The bar is so low these days that the Democratic Party thought it was a good idea to bring a billionaire plutocrat onstage in a time of economic anxiety, revolt from elites, and income inequality. The bar is so low that in the age of Black Lives Matter, they thought it a good idea to roll out the mastermind of the racist stop-and-frisk policing strategy. The bar is so low that in an era in which we worry about surveillance from private industry as well as governments foreign and domestic, the DNC invited the guy who instituted a domestic spying program on Muslims. The Democrats brought out Michael Bloomberg. They brought out Michael Bloomberg to say that Clinton is “sane and competent,” and Trump is not. They brought out Michael Bloomberg because as unpalatable as he is, he looks possibly delectable next to the fermenting garbage feast that is Donald Trump.
That’s what the bar is. We’re not looking for someone we agree with, someone who inspires us, or someone we like. We’re looking for the bare minimum. We’re looking for C+. We’re looking for someone who’ll pay the electricity bill on time and not burn down the house. That’s the bar.
John Quincy Adams
“Look. I’m not mad. Really, I’m not. But I’ve been following this election very closely, and I keep seeing people say that Hillary Clinton is ‘the most well-prepared nominee of all time.’ I’ve been keeping track on the Notes app on my phone, and by my count, this has been said roughly four times during the past two days of the Democratic National Convention alone.
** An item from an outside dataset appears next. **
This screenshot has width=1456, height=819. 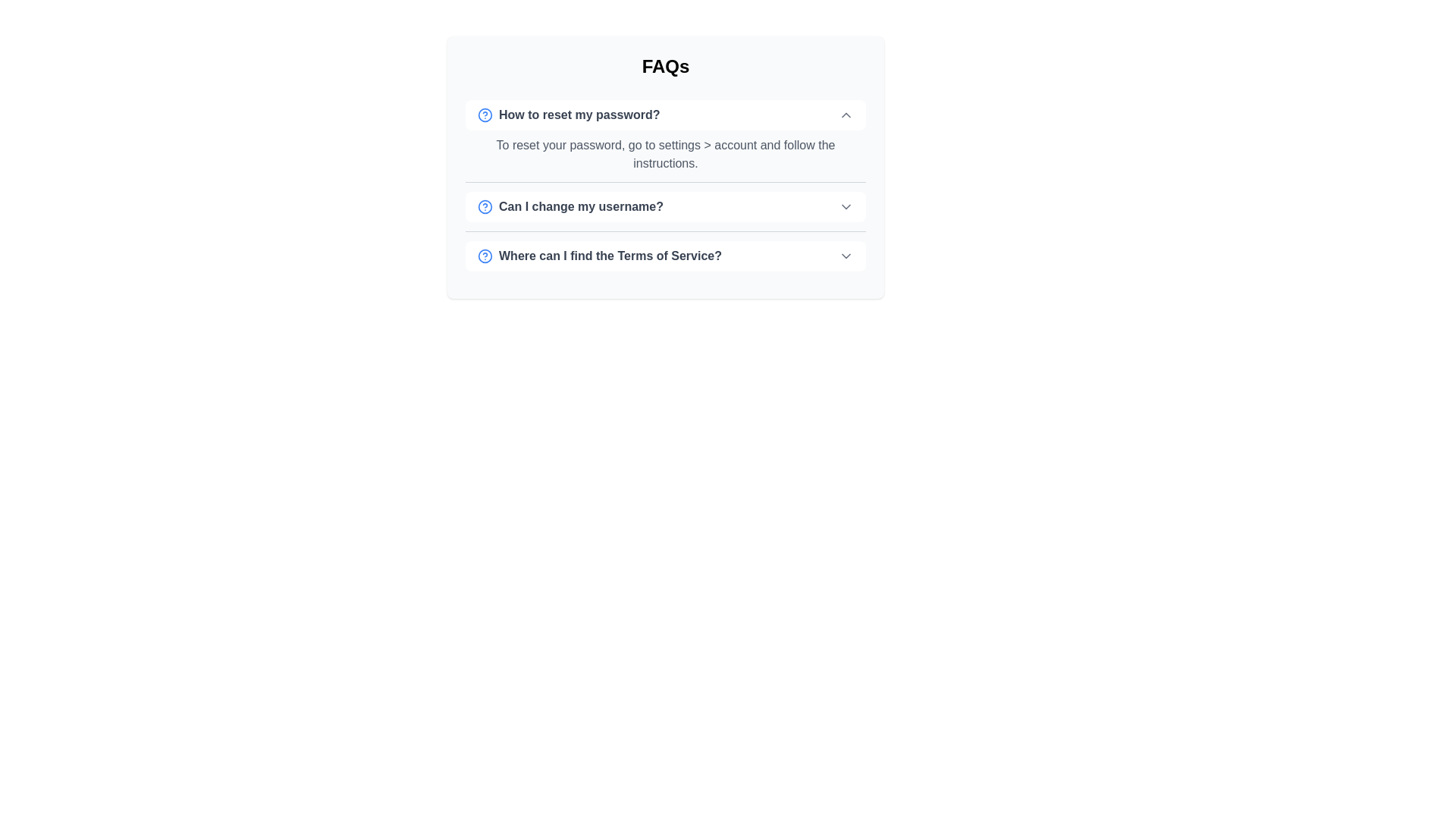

It doesn’t really bother me, but I feel like I had a pretty, you know, decent résumé myself. Like madam secretary, by the time I was nominated for president, I’d gone to law school and become a lawyer. And like Clinton, I’d been a U.S. senator and Secretary of State. That’s all good stuff. Great preparation. I’m glad she (and I) did that before becoming presidential nominees. Wonderful.
“Just want to point out though, before I was even Secretary of State, I negotiated the Treaty of Ghent, which ended the War of 1812. You might have heard of it — there’s a little ditty about it called ‘The Star-Spangled Banner.’ And, I, like, really ended the war, not one of those things where it slowly peters out but you still have fighting and soldiers dying. I shaped the direction of our foreign policy for the next two centuries. I also literally shaped the country, because I annexed Florida and drew our northern border.
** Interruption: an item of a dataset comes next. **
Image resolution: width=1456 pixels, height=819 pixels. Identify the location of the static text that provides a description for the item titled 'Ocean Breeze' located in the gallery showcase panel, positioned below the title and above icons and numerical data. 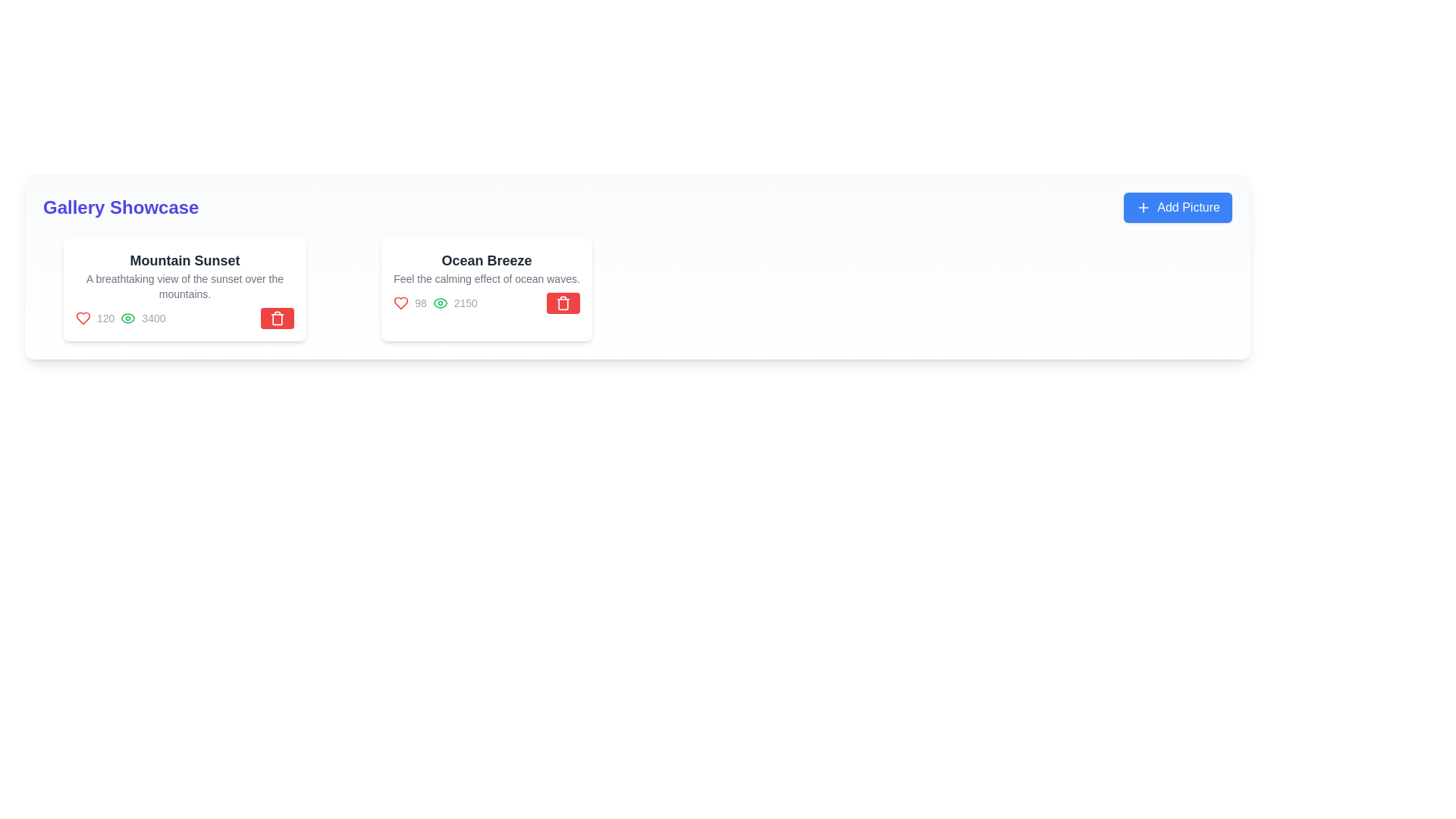
(487, 278).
“But you know, I was also a professor of logic at Harvard. I was fluent in three languages and had lived in eight different countries. I was minister to the Netherlands. And to Prussia. And to Russia. Wanna talk bipartisanship? I’d actually been a member of two different parties. And you know, I was also related to a president. I was the son of John Adams and Abigail Adams. You know, John ‘Founding Father’ Adams. That guy.”
During former Defense Secretary Leon Panetta’s speech, Bernie Sanders supporters chanted, “No more war.” Other delegates tried to out-yell them by chanting, “USA! USA!” The Democrats’ gun control push involves the no-fly list — something that the party unequivocally hated a decade ago. Michael Bloomberg gave a speech, and people cheered.
Obama's speech likely also tugged on the heartstrings of many anti-Trump conservatives who wish there were Republicans who talked like that.— Jim Antle (@jimantle) July 28, 2016
The passage of time is strange. Don’t tell 2004 what happened.
Nope. Stop it. Don’t play it on Thursday. In fact, never play it again. Destroy the master tapes. Just Auto-Tune Joe Biden saying “malarkey” and make that your official campaign song.